The high refractive index sensitivity is another exhilarating aspect of the EIT effect due to the narrow line width of the transmission peak. When the environmental refractive index varies, the transmission peak shifts sensitively. As shown in Figure 9a, when the refractive index of the surrounding increases, the transmission peak of the proposed metamaterial undergoes a clear redshift and the line width broadens too. The figure of merit (FOM) is an important parameter to evaluate the sensor performance, which is determined by [37]:

$$FOM=\frac{S}{\Delta \lambda },S=\frac{\delta \lambda }{\delta n}$$

(9)

where S is the shift in the resonance per refractive-index-unit change; Δλ is the line width of the transmission peak. Figure 9c shows the trend of the peak position changes with the refractive index in an approximately liner relationship, and its slope represents the refractive index sensitivity of the metamaterial. By calculation, the refractive index sensitivity of the graphene-covered metamaterial is S = 411 nm/RIU, which is better than the reported Si metamaterial [38]. Combined with the average line-width Δλ = 2.58 nm, the FOM is calculated as 159, which is higher than previously reported results in the near-infrared region [13]. Next, in order to explore the influence of graphene on the refractive index sensing, we compared the sensing performance of the proposed metamaterial with and without graphene. It can be seen from Figure 9a,b that the EIT peak undergoes an apparent red-shift with the increase of the environmental refractive index, regardless of whether there is graphene or not.
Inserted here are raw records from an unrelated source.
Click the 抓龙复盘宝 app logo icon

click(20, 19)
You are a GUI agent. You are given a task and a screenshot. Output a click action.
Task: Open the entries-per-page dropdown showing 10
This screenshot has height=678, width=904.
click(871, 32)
However, in the condition without graphene, the line width of the EIT peak is greatly increased during the red shift, and the peak shape is severely deformed. Moreover, the sensor performance of the metamaterial without graphene is lower than the graphene-covered one, in which the refractive index sensitivity is 395 nm/RIU and the FOM is 106. The difference can be explained in this way: The incident electromagnetic wave excites the surface plasmon polaritons in graphene, which further enhance the light absorption and the mode coupling in the metamaterial. Therefore, the graphene-covered metamaterial can effectively improve the refractive index sensitivity and suppress the deformation of the EIT peak caused by the change of the environmental refractive index.

4. Conclusions

In conclusion, a graphene-dielectric hybrid metamaterial with active manipulation of the EIT effect in the near-infrared region is proposed. Due to the magnetic resonance of the SNC, a characteristic EIT transmission peak with a high Q-factor of 646 and high transmission of 97.5% is observed. By changing the Fermi level of graphene, dynamic control of the EIT peak is observed and the modulation depth can reach up to 70% with a sharp switch. Originating from the EIT performance, the intriguing slow light effect is attained, and the group velocity can be continually tuned from c/200 to c/2500. Moreover, a high sensitivity of the refractive index is also realized with a FOM value up to 159, which is higher than the previously reported results in the near-infrared region. Compared to the metamaterial without graphene, the sensing performance is significantly improved. Therefore, the proposed metamaterial presents excellent EIT performance with a tunable transmission peak, a changeable group velocity, and high refractive index sensitivity, which highlights its applications in optical switching, tunable slow light devices, and high-sensitivity sensors, etc. Moreover, the accessible all-dielectric structure based on graphene and Si will greatly promote the nanoscale light–matter interaction and silicon-based optoelectronic integration.